[AVAILABLE RECORDS — start]
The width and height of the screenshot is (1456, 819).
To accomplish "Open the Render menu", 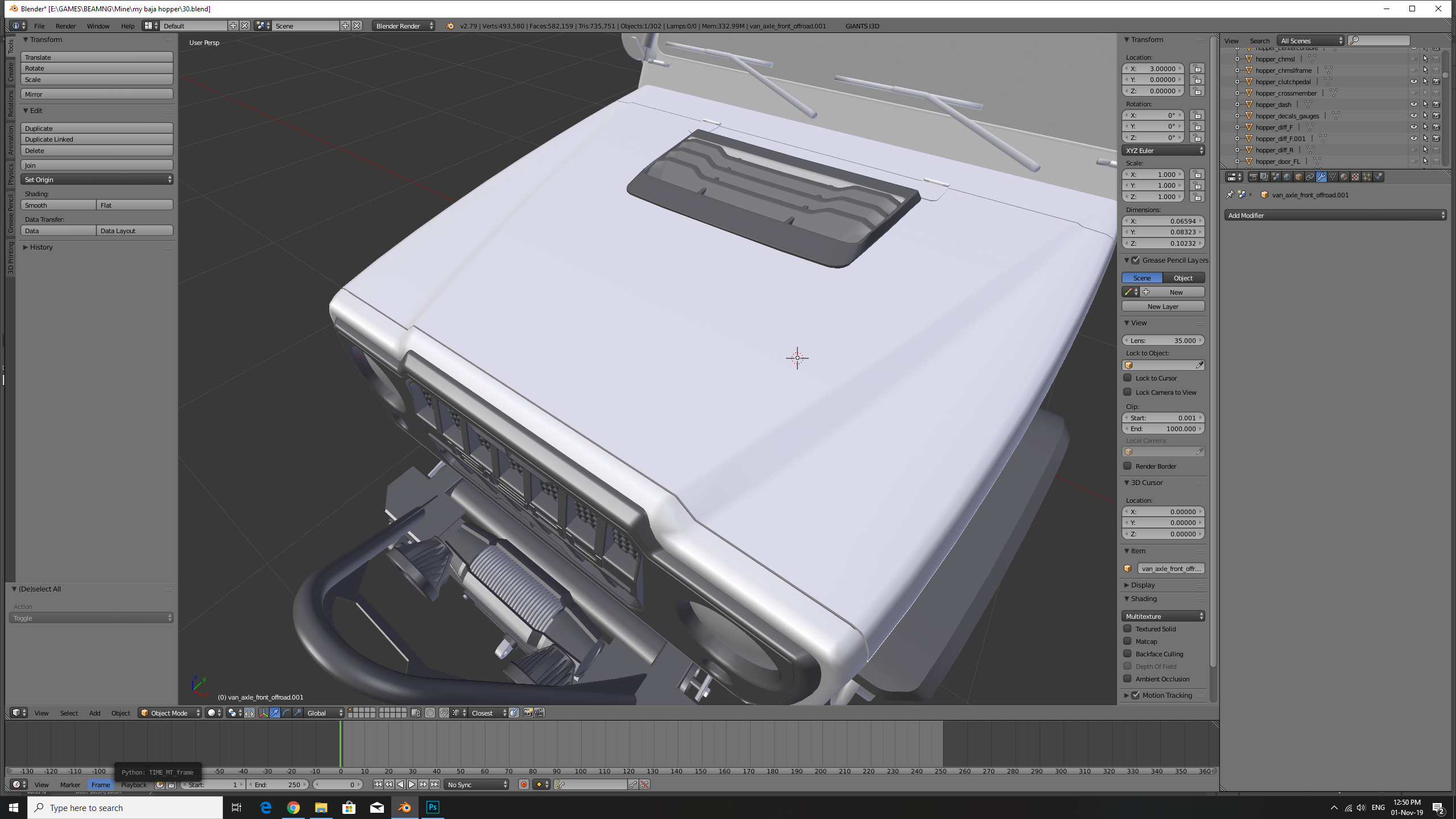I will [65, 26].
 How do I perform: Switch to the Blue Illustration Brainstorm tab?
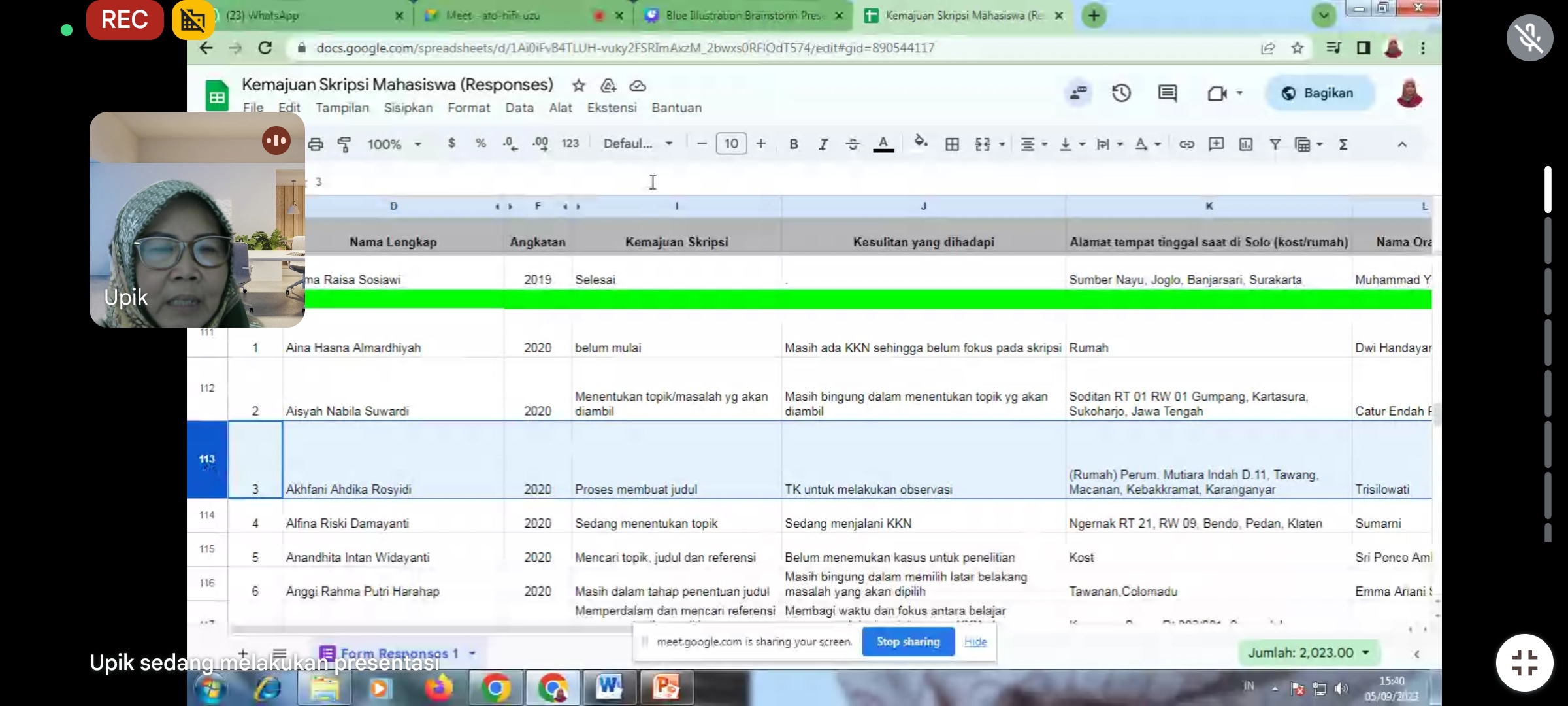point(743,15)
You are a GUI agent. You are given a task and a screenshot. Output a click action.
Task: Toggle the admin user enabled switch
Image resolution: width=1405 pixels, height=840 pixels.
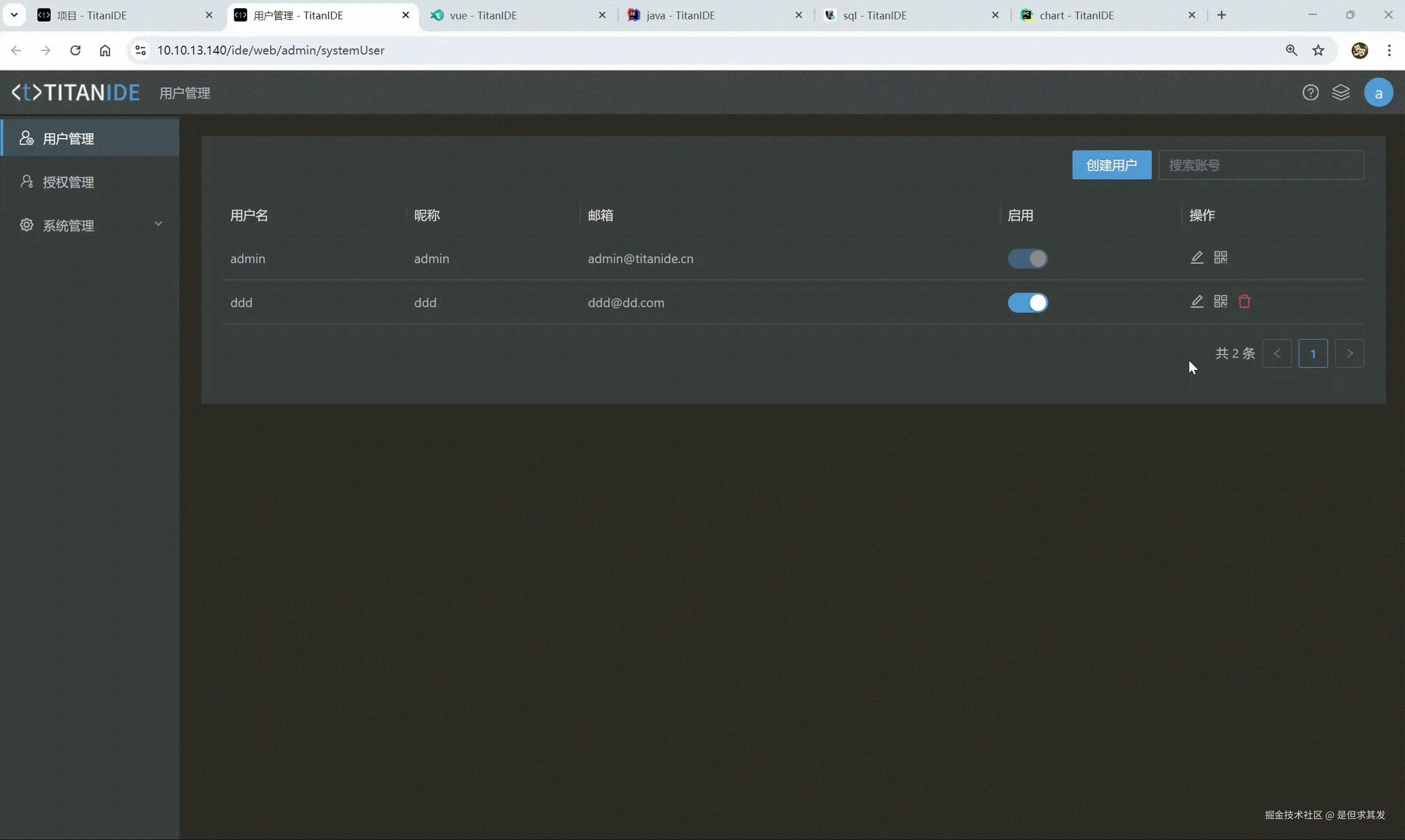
[AVAILABLE RECORDS — finish]
■ **TASK GOAL**:
Every line from the one with "You are a GUI" through the end of the records above belongs in the answer, copied exactly; no picture does.

■ **SOLUTION**:
You are a GUI agent. You are given a task and a screenshot. Output a click action.
Task: Toggle the admin user enabled switch
Image resolution: width=1405 pixels, height=840 pixels.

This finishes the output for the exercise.